Power BI: Merge Query with "M"
Introduction
Normally, creating a merge query in Power BI is effectively a two or three-step process. One must create the desired source queries and then merge them together with a merge step. However, it is possible to create a single query that performs the desired merge.
This article walks through the "normal" process of creating a merge query and then shows how the same thing can be achieved using a single query.

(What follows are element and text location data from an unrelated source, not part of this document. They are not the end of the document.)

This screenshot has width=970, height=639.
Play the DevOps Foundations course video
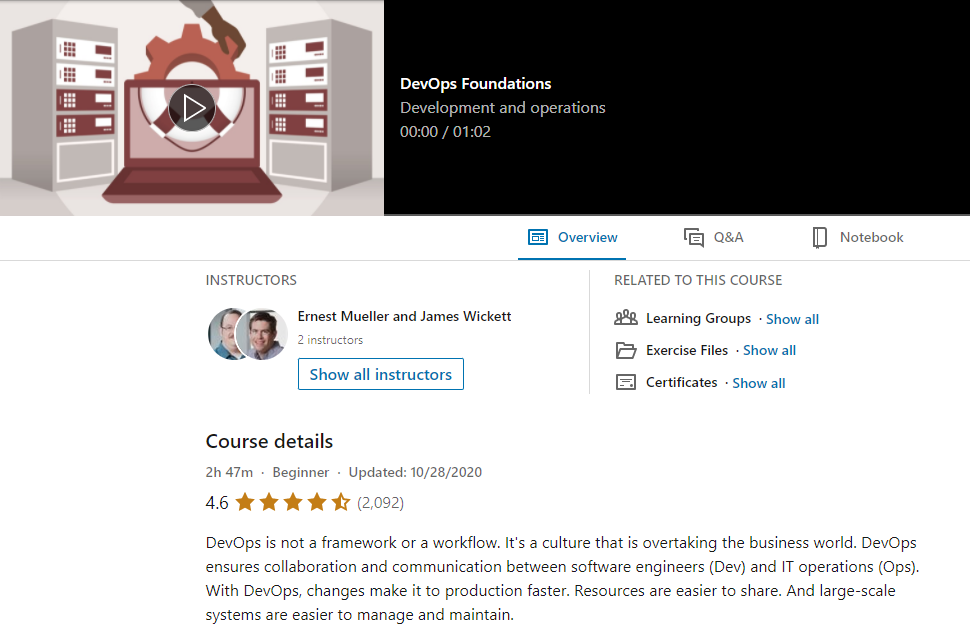(192, 108)
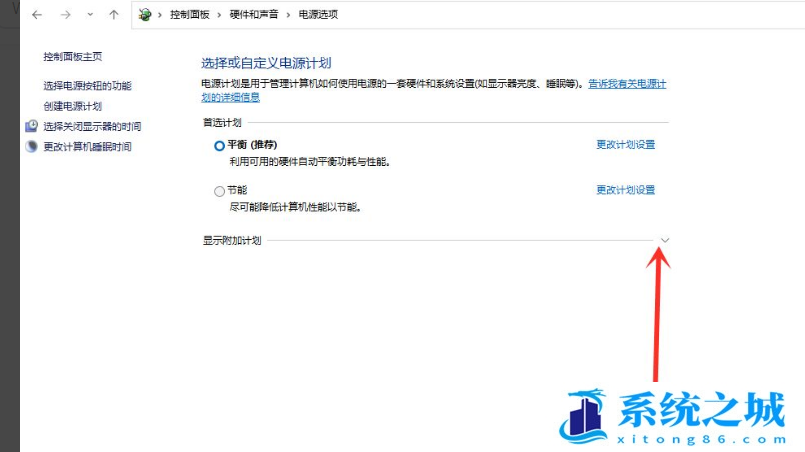
Task: Open the recent locations dropdown arrow
Action: [x=90, y=15]
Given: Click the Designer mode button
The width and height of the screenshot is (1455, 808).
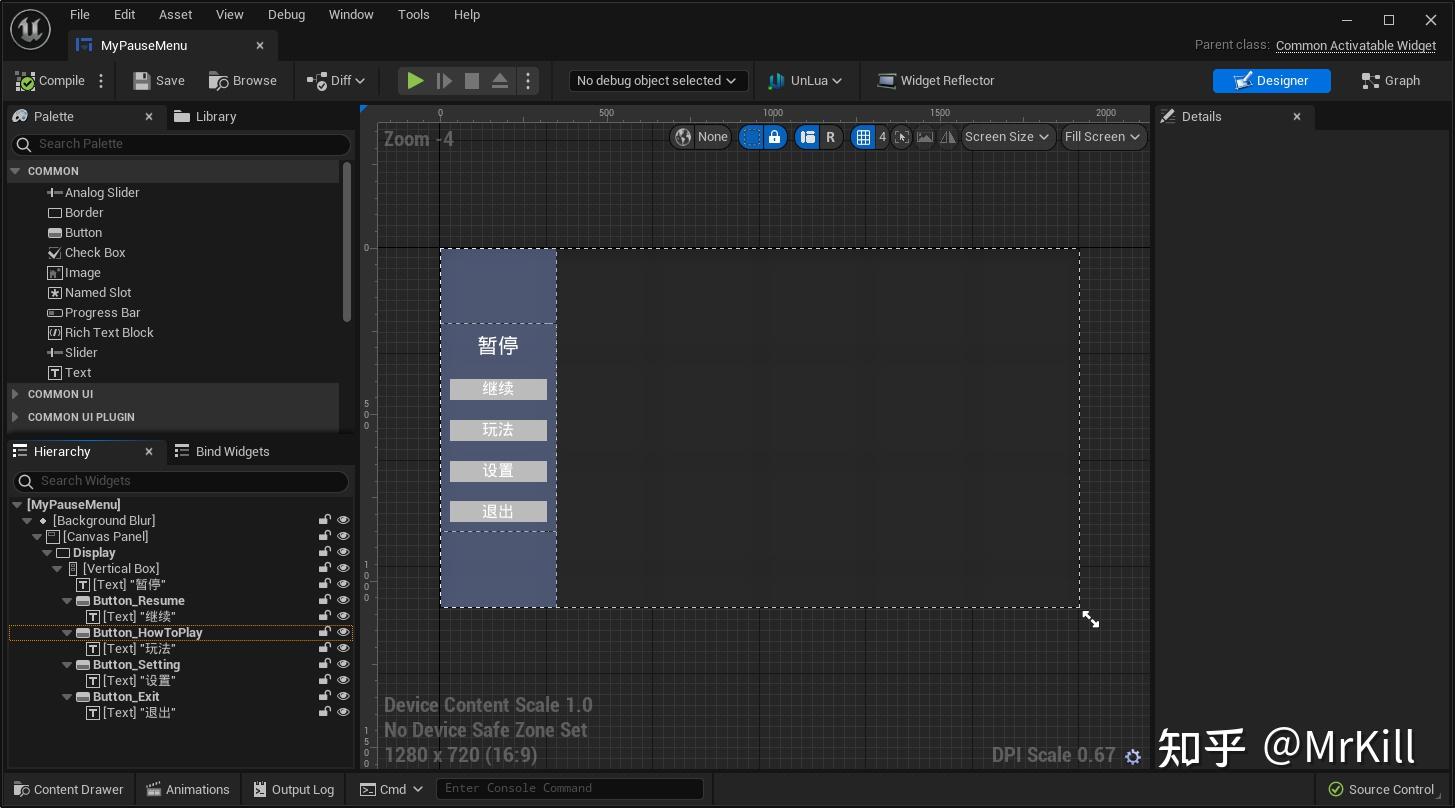Looking at the screenshot, I should (1271, 80).
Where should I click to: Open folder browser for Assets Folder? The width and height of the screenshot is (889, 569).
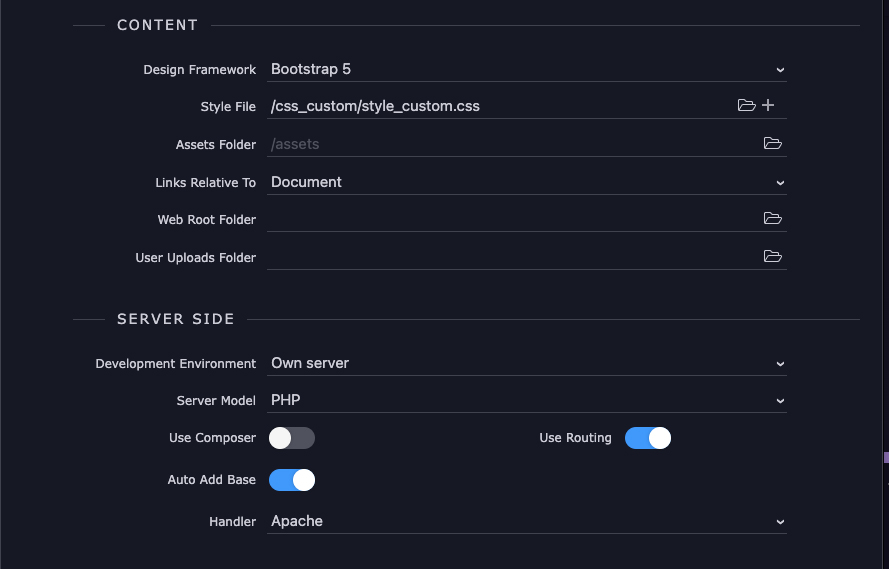click(772, 143)
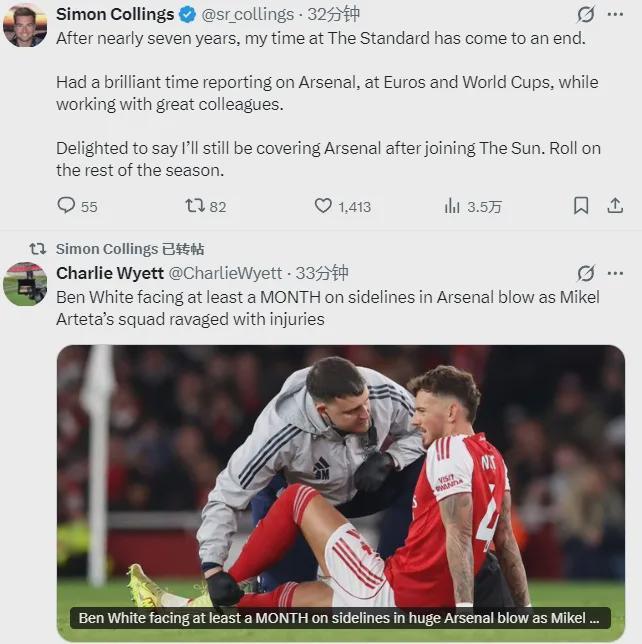The image size is (642, 644).
Task: Click the 'Simon Collings 已转帖' repost label
Action: tap(130, 249)
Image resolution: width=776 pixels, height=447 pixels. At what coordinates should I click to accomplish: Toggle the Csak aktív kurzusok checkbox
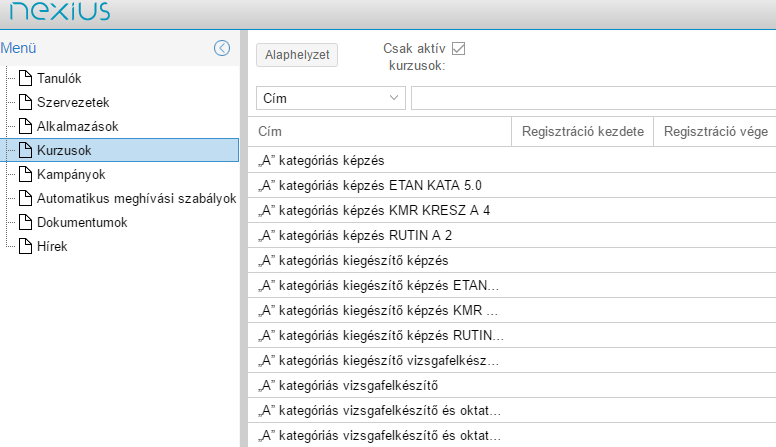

Start out with two CSV files
one.csv
Column1,Column2
one,10
two,20
three,30
four,40
five,50
six,60
seven,70
eight,80
nine,90
two.csv
Column1,Column2
one,100
two,200
three,300
four,400
five,500
six,600
seven,700
eight,800
nine,900
Default process
The "normal" process is to create a query for both one.csv and two.csv, then edit one.csv query and add a merge step to merge two.csv query. With this method, you wind up with two queries. The two.csv query is in effect an intermediate query. In the Advanced editor, the code looks like:
two.csv
let
Source1 = Csv.Document(File.Contents("C:\Temp\two.csv"),[Delimiter=",",Encoding=1252]),
#"Promoted Headers1" = Table.PromoteHeaders(Source1),
#"Changed Type1" = Table.TransformColumnTypes(#"Promoted Headers1",{{"Column1", type text}, {"Column2", Int64.Type}})
in
#"Changed Type1"
one.csv
let
Source = Csv.Document(File.Contents("C:\Temp\one.csv"),[Delimiter=",",Encoding=1252]),
#"Promoted Headers" = Table.PromoteHeaders(Source),
#"Changed Type" = Table.TransformColumnTypes(#"Promoted Headers",{{"Column1", type text}, {"Column2", Int64.Type}}),
#"Merged Queries" = Table.NestedJoin(#"Changed Type",{"Column1"},two,{"Column1"},"NewColumn",JoinKind.LeftOuter),
#"Expanded NewColumn" = Table.ExpandTableColumn(#"Merged Queries", "NewColumn", {"Column2"}, {"NewColumn.Column2"})
in
#"Expanded NewColumn"
Merging queries
However, you can use the code from these queries to create a blank query that looks like this:
merge query
let
Source = Csv.Document(File.Contents("C:\Temp\one.csv"),[Delimiter=",",Encoding=1252]),
Source1 = Csv.Document(File.Contents("C:\Temp\two.csv"),[Delimiter=",",Encoding=1252]),
#"Promoted Headers" = Table.PromoteHeaders(Source),
#"Promoted Headers1" = Table.PromoteHeaders(Source1),
#"Changed Type" = Table.TransformColumnTypes(#"Promoted Headers",{{"Column1", type text}, {"Column2", Int64.Type}}),
#"Changed Type1" = Table.TransformColumnTypes(#"Promoted Headers1",{{"Column1", type text}, {"Column2", Int64.Type}})
#"Merged Queries" = Table.NestedJoin(#"Changed Type",{"Column1"},#"Changed Type1",{"Column1"},"NewColumn",JoinKind.LeftOuter),
#"Expanded NewColumn" = Table.ExpandTableColumn(#"Merged Queries", "NewColumn", {"Column2"}, {"NewColumn.Column2"})
in
#"Expanded NewColumn"
Now you can get rid of one.csv and two.csv queries and have a single query that does it all in one query!
The important aspects to point out here is that while the Power Query interface generally only allows you to have a single source, by editing the code directly, a single query can actually have multiple sources as long as you make sure to assign a unique name to each source and refer to that unique source name in subsequent steps. To edit the code directly, use View | Advanced Editor from the query editing menu.